NBA2K12, the latest entry in 2K Sports' long-running basketball franchise, hits store shelves today, and it's as slick and smooth-playing as befits a 21st-century sports juggernaut - and with the upcoming NBA season in some doubt, it's a good thing it mimics the real thing so closely. Maybe you won't be getting any NBA Today updates (and real-world rookies won't be appearing until the sport resolves its labor trouble), but the latest NBA2K looks back to the sport's golden years to give you a whole lot more.

The artists and designers took care to get all of the details right, and I mean all - they went so far as to make player tattoos recognizable. Especially when contemporary players are onscreen, aside from the telltale digitally rendered hair (Dirk Nowitzki's mane seems to have posed a particular challenge), you'll swear at times you're watching a live broadcast.
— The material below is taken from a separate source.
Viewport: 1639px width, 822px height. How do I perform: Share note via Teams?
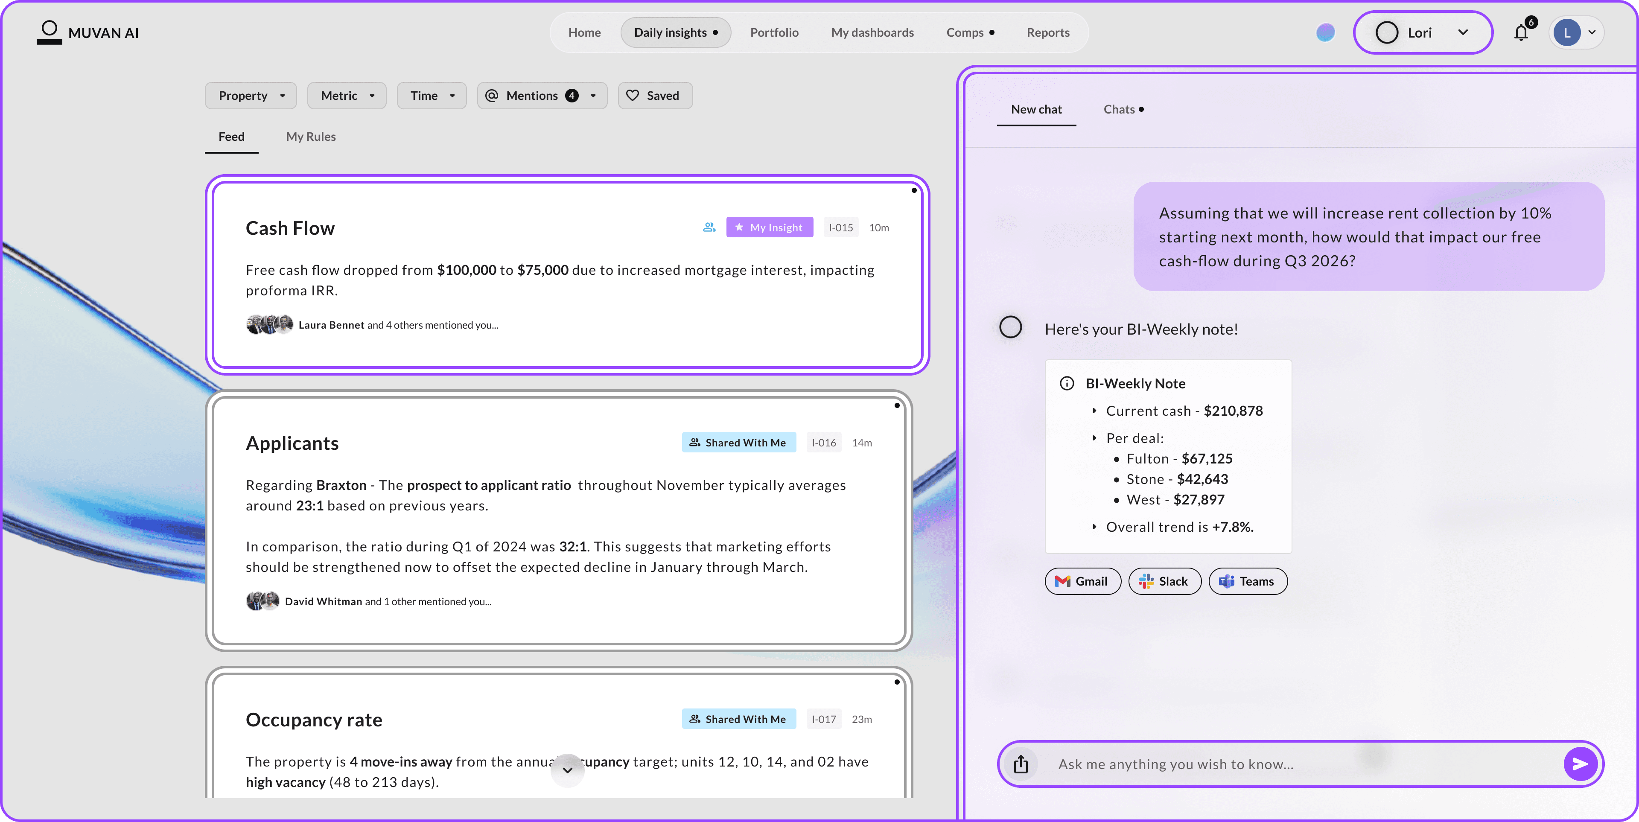click(x=1248, y=581)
All of the circus around contemporary sports is here; the draft, interviews, press conferences, product endorsements and signature footwear, courtside advertising, color commentary - it's downright ridiculous. And of course the game's Facebook page is more informative than the publisher's site.

Gameplay is as impressive as it's been in previous iterations, with a new set of streamlined menus and playcalling, and an AI that really does feel like it's playing against you, whether on offense or defense. You can't just run the ball up the court and hope for success - developers Visual Concepts have done a fine, fine job here.

But the real excitement, at least so far as I'm concerned, is the "NBA's Greatest" mode, which is so elaborate enough that it's almost a game in itself (it expands significantly on the classic teams) and it's where the careful attention to period-correct look and feel really pays off.

The mode includes full rosters of some of the greatest squads in basketball history, from the 1964-5 Lakers and Celtics, on through to the 1997-8 Chicago Bulls. The idea is that by pitting historical teams against each other and against today's teams, you'll be able to "end the debate" about who the greatest players and lineups of all time really were.

Of course, you may not be all that interested in debates - but even if you find such hypothetical questions better addressed by rotisserie basketball, the aesthetic presentation of the classic game may well be enough to keep you coming back for more.

While the presentation of contemporary games in NBA2K12 mimics today's broadcast approach, with multiple cameras in every conceivable position tracking players' every gesture and slow motion, multi-angle, highlight-film-ready replays available for very move, Visual Concepts went so far as to replicate period photography and camera moves for the historical gameplay. Not only, for example are the mid-1960s games presented in black-and-white, but the camera's more or less static throughout; a wide shot from the rafters takes in full-court play. The scorers sit at unadorned card tables, and there's nary a piece of advertising visible in the arena. Even the audio track has been bandpass filtered to replicate period broadcasting - and the commentary is a veritable hoops history lesson, full of thousands of tidbits on the players and lore of the game.

As you play through the last half-century of classic basketball, you'll be playing through the history of sports broadcasting, and the sport's transformation from a niche pursuit to a mass-market juggernaut over the course of the '80s. Color comes into play, more cameras (and more mobile cameras) are added, statistics overlays, wipes and animated effects make their way into the '90s game, as advertising eventually fills every available suface. The color commentary keeps pace with it all - it's hard to imagine the hundreds of hours of recording that went into creating enough content to keep the patter believable and apparently free of repetition.

If you've ever wanted to be Magic Johnson, or Larry Bird, or Michael Jordan, or Elgin Baylor or John Havlicek for that matter – now you've got your chance. And it'll look and sound just like you remember.